Below is a set of records. Repeat them verbatim without the pictures.

(Saved data entries)
- Opening Delimiter -
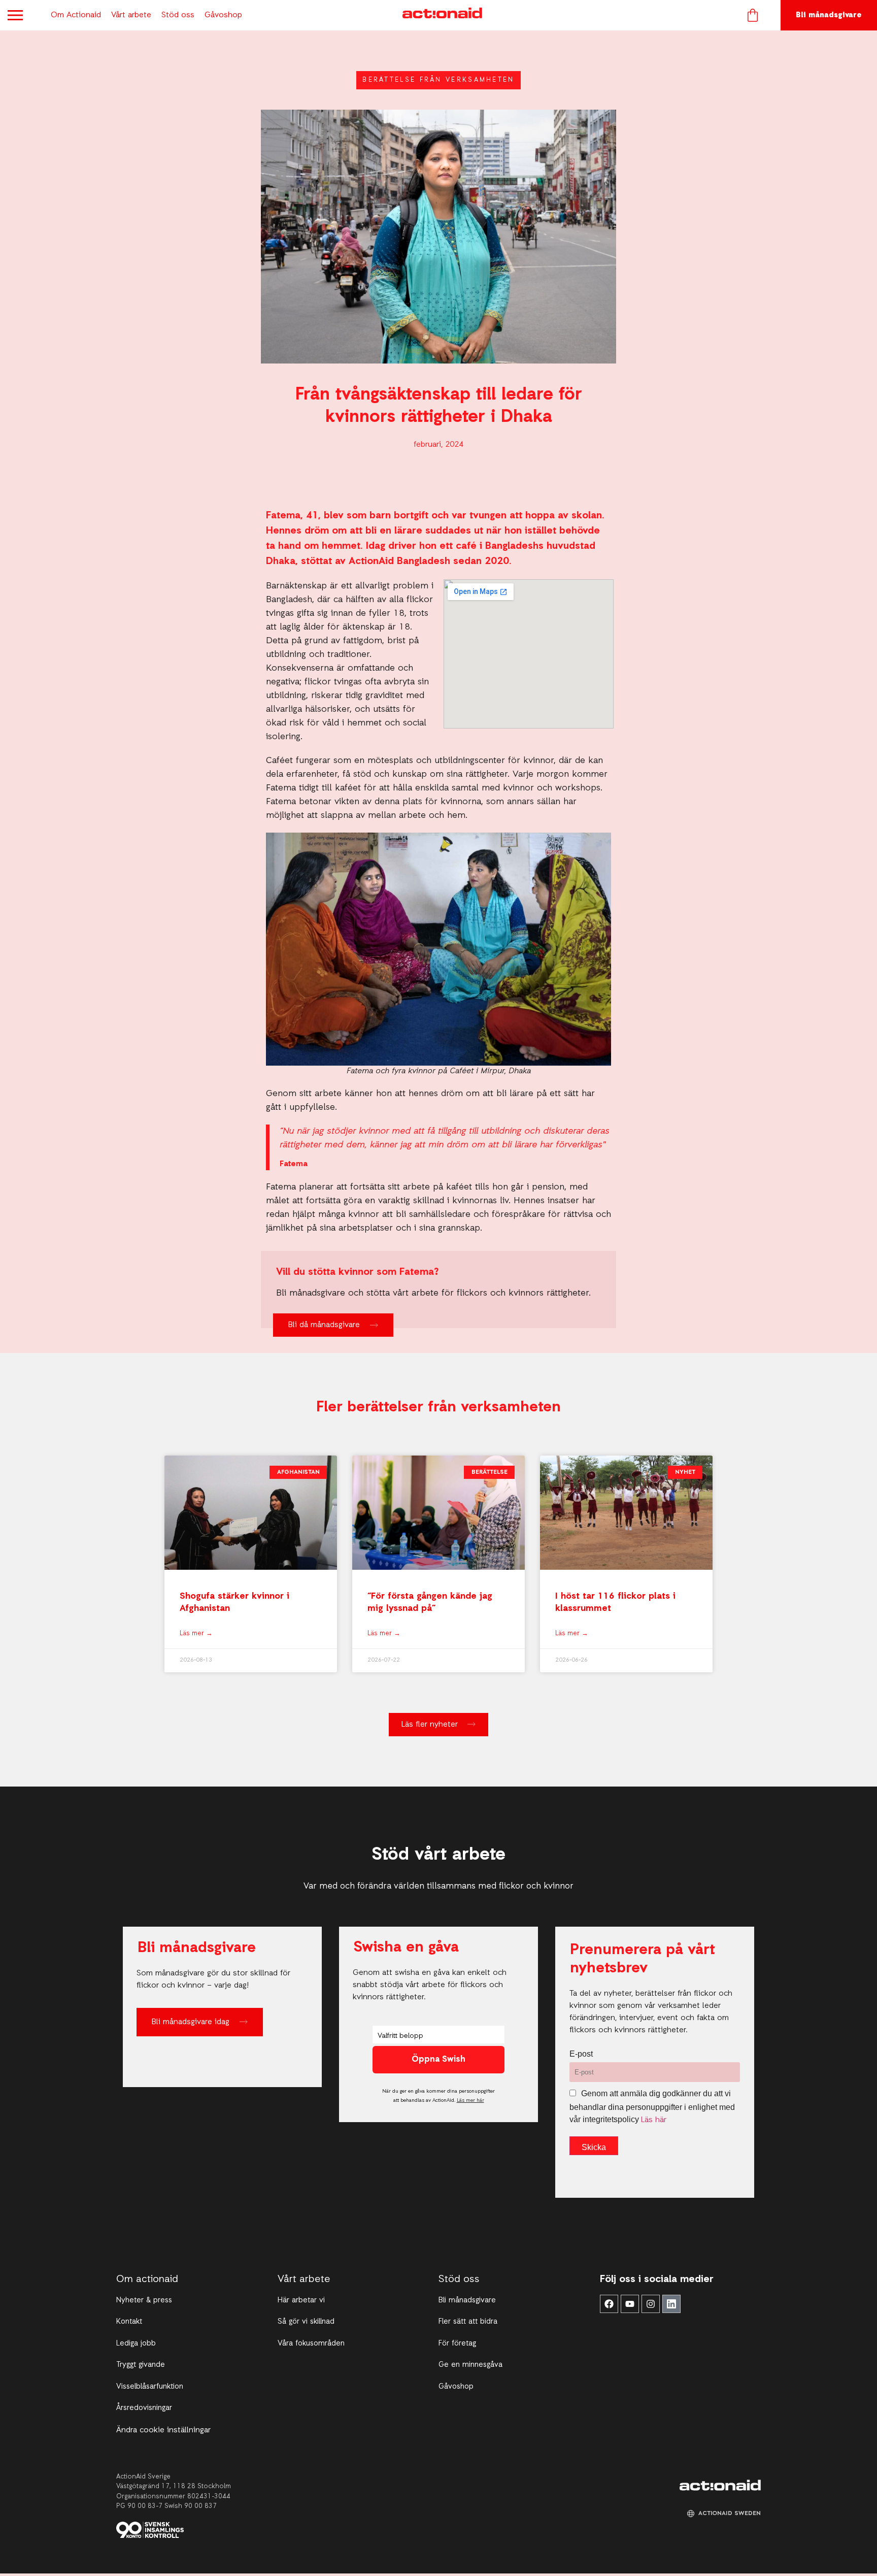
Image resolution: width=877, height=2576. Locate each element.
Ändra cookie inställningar (163, 2430)
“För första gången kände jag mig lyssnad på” (429, 1602)
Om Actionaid (76, 15)
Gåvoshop (223, 15)
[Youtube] (630, 2304)
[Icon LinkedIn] (671, 2304)
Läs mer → (196, 1633)
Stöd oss (177, 15)
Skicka (594, 2147)
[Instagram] (651, 2304)
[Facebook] (609, 2304)
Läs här (653, 2120)
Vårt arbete (131, 15)
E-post (581, 2054)
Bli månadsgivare (829, 15)
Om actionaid (147, 2279)
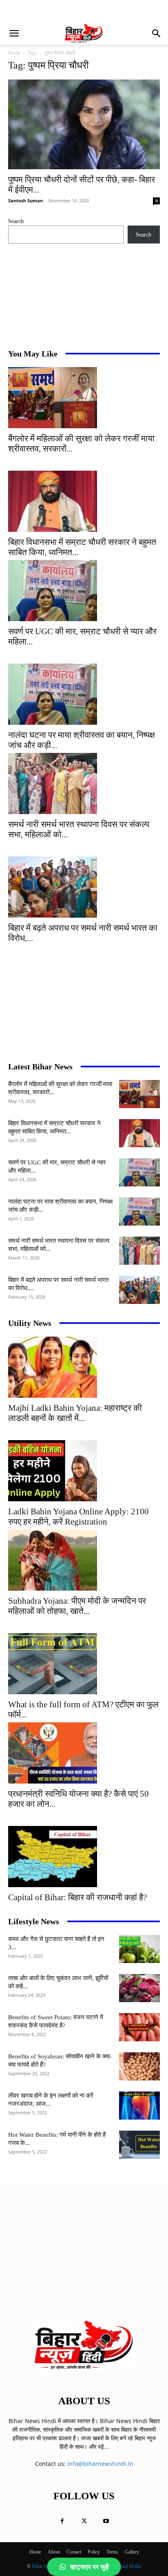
- Closing Delimiter -
• **Response to this task**
Image resolution: width=877, height=2576. Locate each element.
Ändra cookie inställningar (163, 2430)
“För första gången kände jag mig lyssnad på” (429, 1602)
Om Actionaid (76, 15)
Gåvoshop (223, 15)
[Youtube] (630, 2304)
[Icon LinkedIn] (671, 2304)
Läs mer → (196, 1633)
Stöd oss (177, 15)
Skicka (594, 2147)
[Instagram] (651, 2304)
[Facebook] (609, 2304)
Läs här (653, 2120)
Vårt arbete (131, 15)
E-post (581, 2054)
Bli månadsgivare (829, 15)
Om actionaid (147, 2279)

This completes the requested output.